**What you are asked to do**: Copy every line of the records below word for word, leaving out the pictures.

··· Data for processing

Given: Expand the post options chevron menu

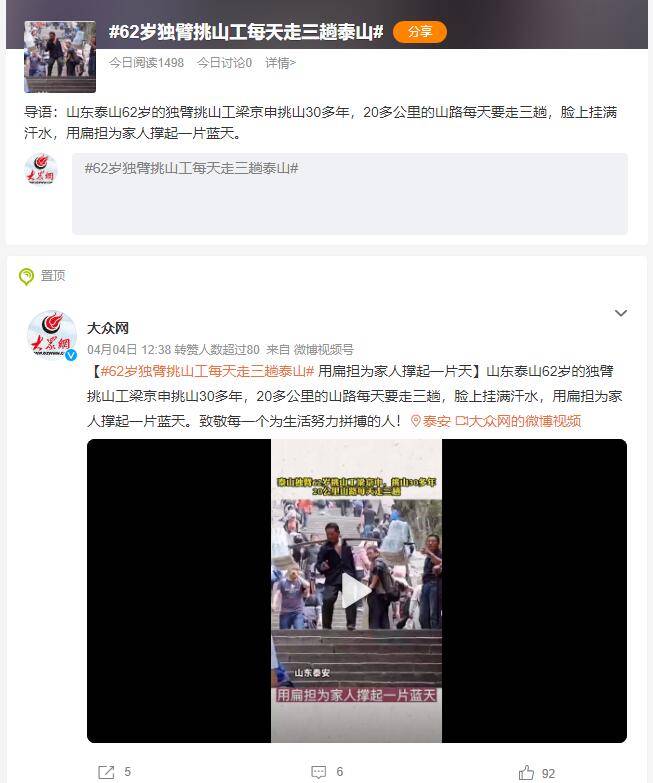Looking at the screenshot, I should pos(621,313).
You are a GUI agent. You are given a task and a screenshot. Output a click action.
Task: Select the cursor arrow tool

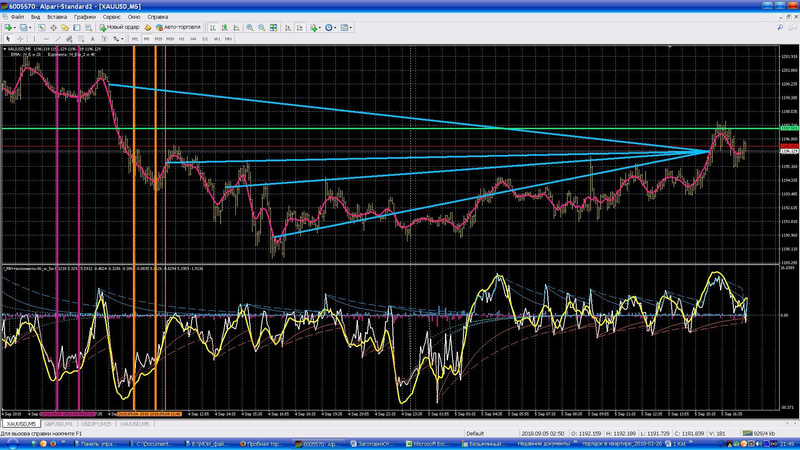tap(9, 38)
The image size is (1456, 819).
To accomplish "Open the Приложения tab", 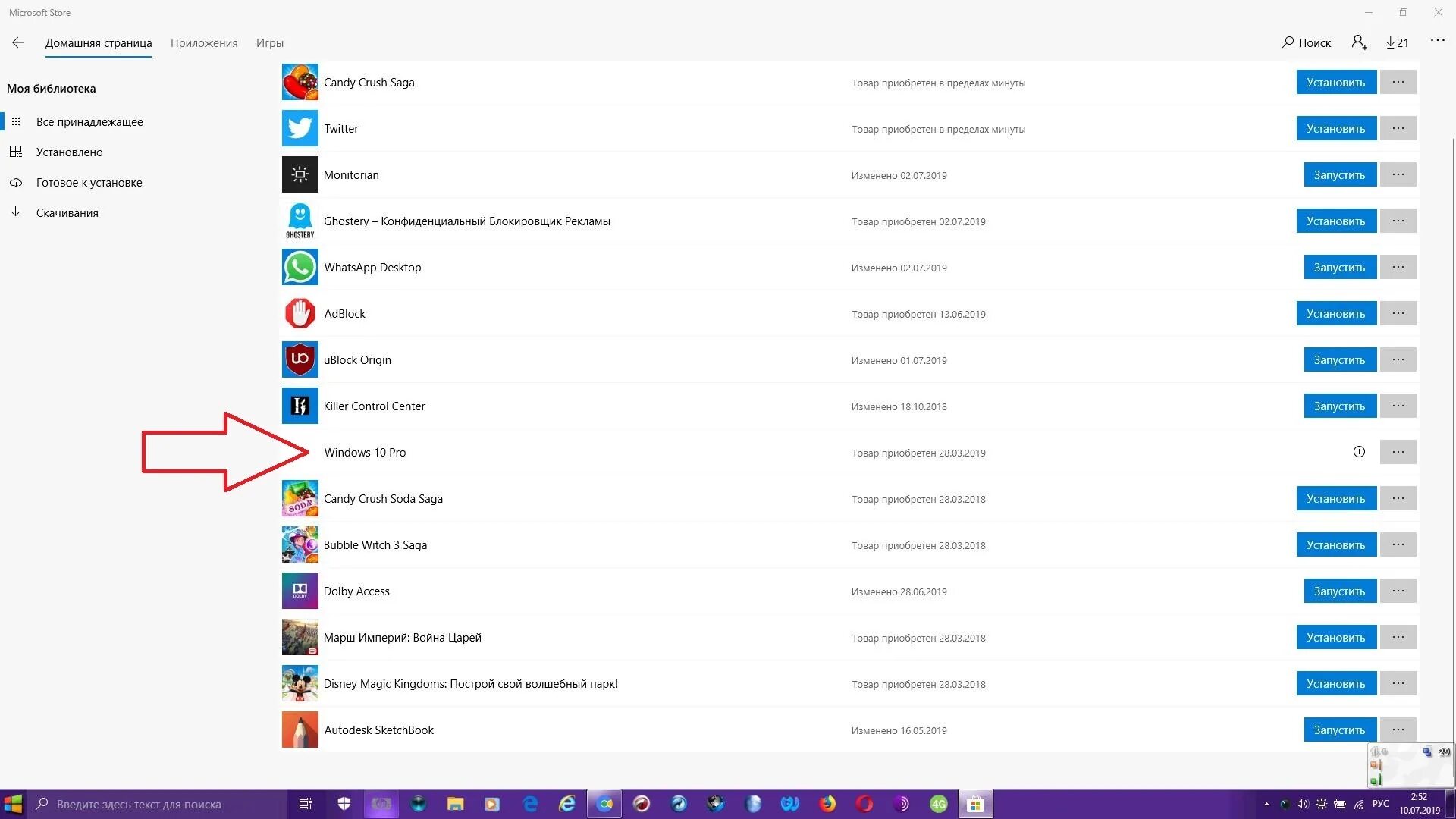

······

**Response to this exercise**:
Given: Expand the post options chevron menu

Looking at the screenshot, I should pos(621,313).
You are a GUI agent. You are given a task and a screenshot. Output a click action.
Task: Select the cursor arrow tool

tap(9, 38)
The image size is (1456, 819).
To accomplish "Open the Приложения tab", 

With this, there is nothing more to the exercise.